START Provided passage

To much consternation the test results revealed that the material characteristics, particularly the impact or fracture toughness, did not conform to the design-basis specification and, moreover, it arose from a small but nevertheless significant increase in the carbon content across a large zone of macrosegregation present throughout most of the thickness of the equivalent head shell – this is the so-called ‘carbon anomaly’.
In the macrosegregation zones of excess carbon the toughness or resistance of the steel to tearing and cracking is lowered, rendering forged components vulnerable to abrupt and catastrophic failure via rapid crack propagation and fast fracture – the fracture toughness is a particularly important material characteristic of the through-life components of the nuclear primary pressure circuit for which ‘break preclusion’ (ie no opportunity for catastrophic failure) is an absolute prerequisite of the design-basis and nuclear safety case. When applied to the already installed FA3 RPV, such was the seriousness and potential implications of these test results that ASN required AREVA to i) undertake a further test and analysis programme evaluating the risk and acceptability of the FA3 RPV for nuclear power service and ii) review quality assurance practices at the FA3 component manufactory, Le Creusot Forge.
i) AREVA’s Further Test and Analysis Programme of the Carbon Anomaly: The immediate implication of this non-conformity against the design-basis specification of the nuclear safety critical FA3 RPV is certain to stall the analysis and reporting of the test programme of i) until mid-2017, if not later, and quite possibly it will set back the ultimate delivery date for the FA3 NPP – if the non-compliance of the material properties of the FA3 RPV is unacceptable to ensure future, tolerably safe operation then its replacement in the virtually completed nuclear island containment at Flamanville NPP could result in several additional years of delay and involve many millions of Euros to effect remediation.
The present status of the FA3 RPV is that it does not have an ASN issued Certificate of Conformity, meaning that it neither complies with European Pressure Equipment Directive 97/23/EC É quipements Sous Pression Nucléaire of December 2005 (ESPN); nor satisfies the ASN prerequisite of January 2008 that all new components require a Certificate of Conformity before production begins. Moreover, ASN has not made clear whether it has received a request from AREVA for it to evaluate the Creusot manufacturing route(s) in preparation for a retrospective Certificate of Conformity and that, if it has, if this evaluation has been set back by ASN’s recent (June 2016) deprioritisation of the FA3 carbon anomaly investigation.

END Provided passage
START Data excerpts

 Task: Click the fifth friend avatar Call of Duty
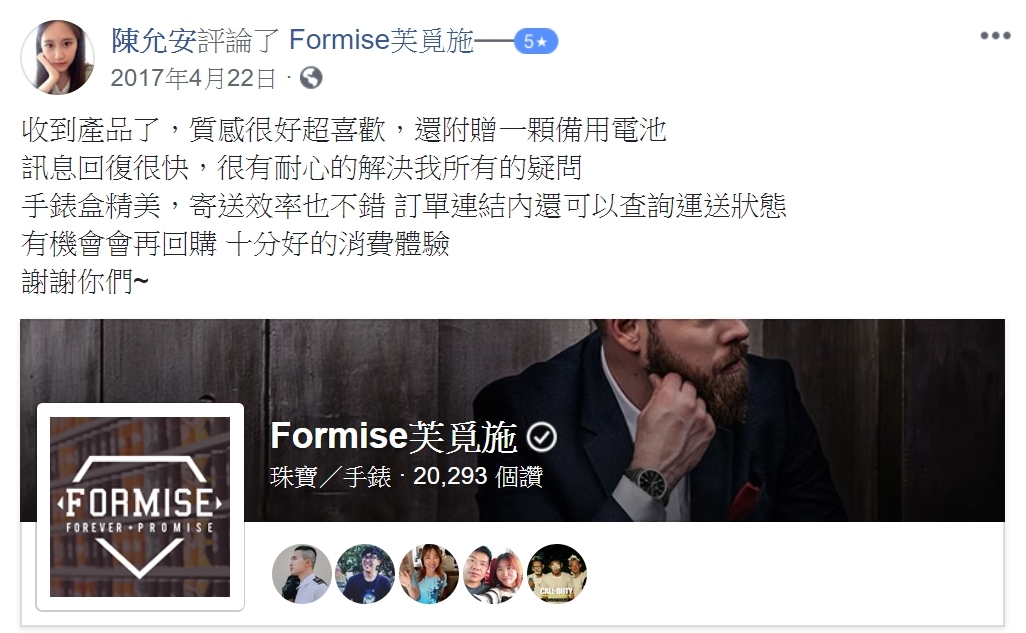tap(557, 573)
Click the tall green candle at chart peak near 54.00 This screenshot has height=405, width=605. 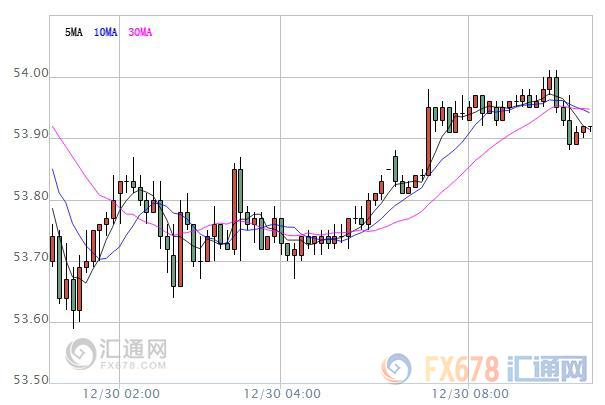[556, 91]
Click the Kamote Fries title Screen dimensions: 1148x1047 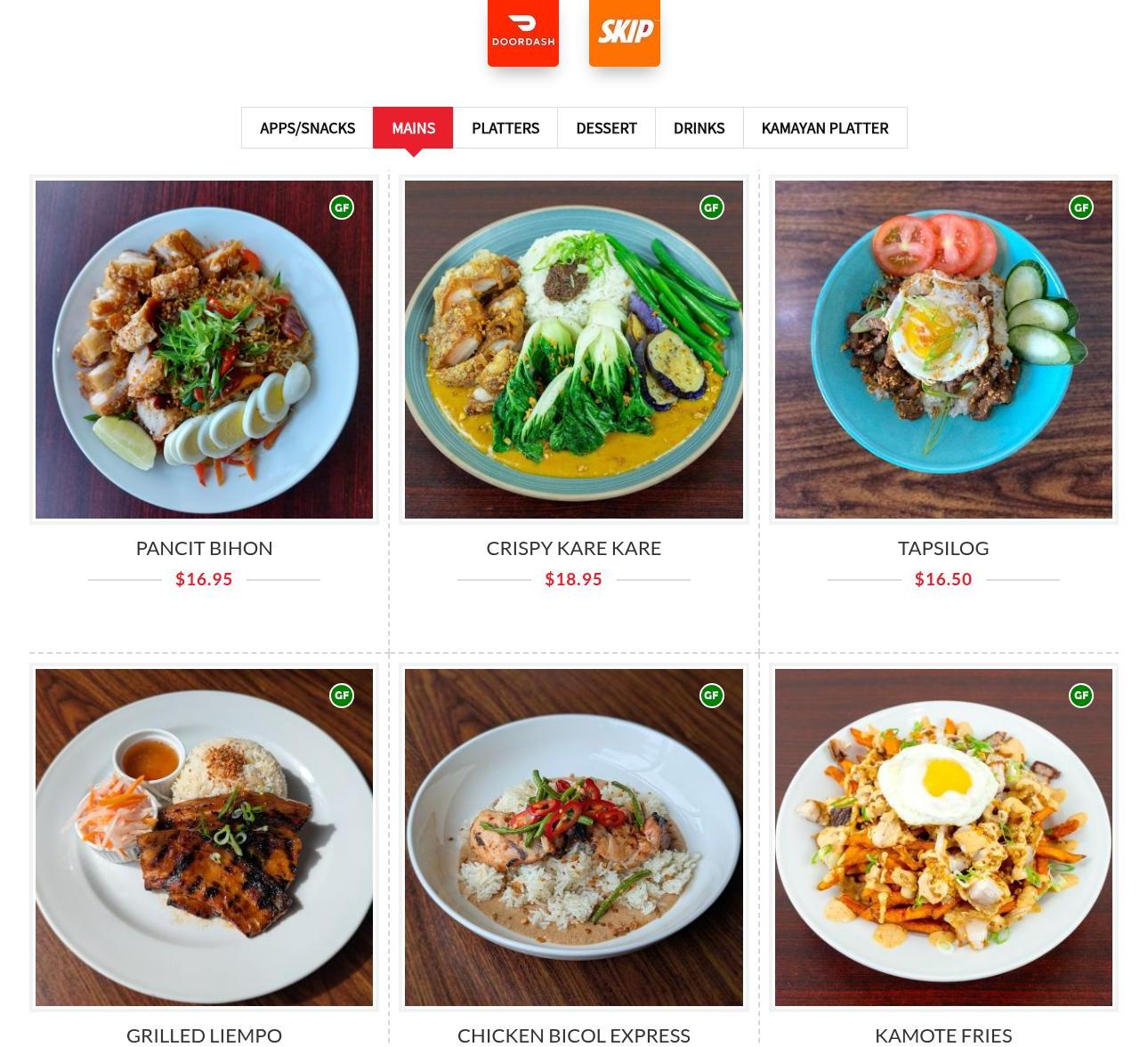943,1035
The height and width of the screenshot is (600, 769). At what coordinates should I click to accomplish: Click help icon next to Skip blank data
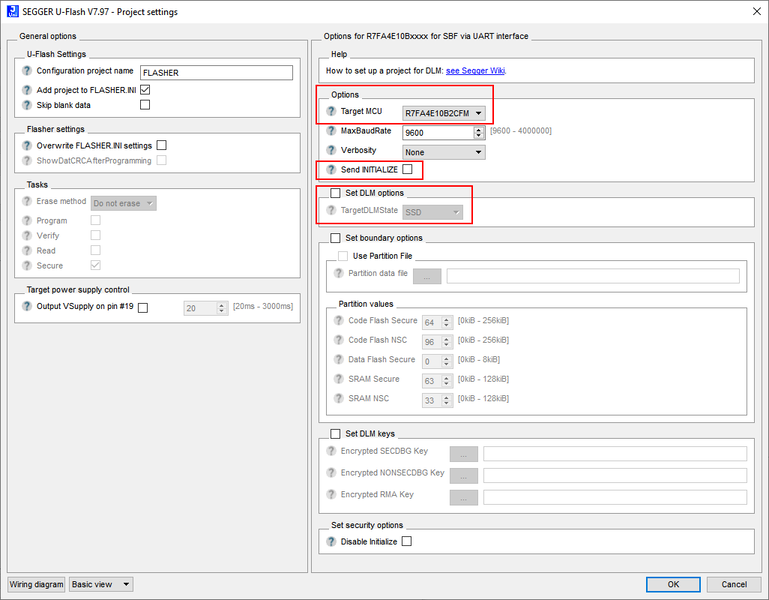tap(27, 105)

END Data excerpts

_Exercise tasks_.
(A) According to the carbon anomaly passage, at what facility were the FA3 components manufactured?
(B) Using the carbon anomaly passage, explain why lowered toughness in the zones of excess carbon is a serious concern for the FA3 reactor pressure vessel.
(C) From the carbon anomaly passage, reproduce the part that opens with the words containing "To much consternation" and closes with "so-called ‘carbon anomaly’.".

_Task-by-task solutions_.
(A) Le Creusot Forge.

(B) In those zones the steel resists tearing and cracking less well, so forged components become vulnerable to abrupt, catastrophic failure through rapid crack propagation and fast fracture. Fracture toughness is especially important for through-life components of the nuclear primary pressure circuit, because "break preclusion" (no opportunity for catastrophic failure) is an absolute prerequisite of their design basis and nuclear safety case.

(C)
To much consternation the test results revealed that the material characteristics, particularly the impact or fracture toughness, did not conform to the design-basis specification and, moreover, it arose from a small but nevertheless significant increase in the carbon content across a large zone of macrosegregation present throughout most of the thickness of the equivalent head shell – this is the so-called ‘carbon anomaly’.